▶
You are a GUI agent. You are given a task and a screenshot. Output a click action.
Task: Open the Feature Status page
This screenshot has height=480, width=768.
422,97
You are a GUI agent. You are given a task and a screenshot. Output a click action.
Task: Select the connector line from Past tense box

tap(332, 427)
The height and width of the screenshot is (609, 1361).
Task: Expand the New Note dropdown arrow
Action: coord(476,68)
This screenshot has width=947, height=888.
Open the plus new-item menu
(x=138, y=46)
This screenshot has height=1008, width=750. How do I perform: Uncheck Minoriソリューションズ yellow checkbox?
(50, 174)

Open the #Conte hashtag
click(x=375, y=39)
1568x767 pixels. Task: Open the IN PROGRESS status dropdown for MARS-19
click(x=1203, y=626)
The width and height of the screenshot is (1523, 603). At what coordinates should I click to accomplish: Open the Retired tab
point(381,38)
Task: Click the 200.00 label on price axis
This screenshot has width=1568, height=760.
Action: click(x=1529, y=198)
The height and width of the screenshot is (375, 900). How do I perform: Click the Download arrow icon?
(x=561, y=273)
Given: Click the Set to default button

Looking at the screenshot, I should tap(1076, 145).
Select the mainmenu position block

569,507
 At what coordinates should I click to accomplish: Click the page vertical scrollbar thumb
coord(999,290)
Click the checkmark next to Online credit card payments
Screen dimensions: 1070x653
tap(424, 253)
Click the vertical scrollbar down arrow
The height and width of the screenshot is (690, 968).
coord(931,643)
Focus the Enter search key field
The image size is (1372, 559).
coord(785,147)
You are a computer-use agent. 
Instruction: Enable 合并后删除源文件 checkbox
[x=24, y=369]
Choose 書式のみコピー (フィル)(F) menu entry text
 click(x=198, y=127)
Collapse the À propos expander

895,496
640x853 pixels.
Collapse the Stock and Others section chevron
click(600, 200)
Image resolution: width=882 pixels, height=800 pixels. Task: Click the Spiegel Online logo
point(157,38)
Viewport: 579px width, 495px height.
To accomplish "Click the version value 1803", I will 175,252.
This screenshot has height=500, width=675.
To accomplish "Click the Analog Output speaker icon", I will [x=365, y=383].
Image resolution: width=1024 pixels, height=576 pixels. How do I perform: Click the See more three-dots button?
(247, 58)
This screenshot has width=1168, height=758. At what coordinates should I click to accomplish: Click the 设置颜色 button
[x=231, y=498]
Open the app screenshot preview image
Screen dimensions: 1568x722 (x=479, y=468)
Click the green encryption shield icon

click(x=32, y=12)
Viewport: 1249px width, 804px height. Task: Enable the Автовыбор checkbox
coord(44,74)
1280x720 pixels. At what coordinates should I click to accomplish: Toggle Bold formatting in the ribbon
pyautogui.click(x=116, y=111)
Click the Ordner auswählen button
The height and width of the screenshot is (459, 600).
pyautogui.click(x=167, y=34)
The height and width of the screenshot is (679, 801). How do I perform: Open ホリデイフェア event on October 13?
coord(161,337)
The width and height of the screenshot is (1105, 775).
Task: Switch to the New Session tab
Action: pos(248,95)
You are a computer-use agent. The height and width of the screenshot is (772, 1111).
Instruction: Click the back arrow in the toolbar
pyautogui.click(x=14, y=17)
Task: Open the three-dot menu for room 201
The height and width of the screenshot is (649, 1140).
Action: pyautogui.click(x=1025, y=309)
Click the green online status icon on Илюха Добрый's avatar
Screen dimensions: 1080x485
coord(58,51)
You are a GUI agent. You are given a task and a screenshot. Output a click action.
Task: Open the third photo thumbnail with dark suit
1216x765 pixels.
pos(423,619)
◀
| EXERCISE INSTRUCTIONS |
Look above for the line holding "Select the mainmenu position block" and the line holding "640x853 pixels.", then output exactly those two lines and every line between them, nothing more.

| SOLUTION FOR THIS TASK |
Select the mainmenu position block

569,507
 At what coordinates should I click to accomplish: Click the page vertical scrollbar thumb
coord(999,290)
Click the checkmark next to Online credit card payments
Screen dimensions: 1070x653
tap(424, 253)
Click the vertical scrollbar down arrow
The height and width of the screenshot is (690, 968).
coord(931,643)
Focus the Enter search key field
The image size is (1372, 559).
coord(785,147)
You are a computer-use agent. 
Instruction: Enable 合并后删除源文件 checkbox
[x=24, y=369]
Choose 書式のみコピー (フィル)(F) menu entry text
 click(x=198, y=127)
Collapse the À propos expander

895,496
640x853 pixels.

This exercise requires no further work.